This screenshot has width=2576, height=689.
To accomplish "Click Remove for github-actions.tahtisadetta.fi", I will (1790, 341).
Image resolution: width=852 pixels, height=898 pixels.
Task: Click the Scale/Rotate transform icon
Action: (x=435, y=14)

- [What you will do]: Report every line of the entries above that contains the string "width", matching its case exactly.

- [Worked solution]:
This screenshot has width=2576, height=689.
Image resolution: width=852 pixels, height=898 pixels.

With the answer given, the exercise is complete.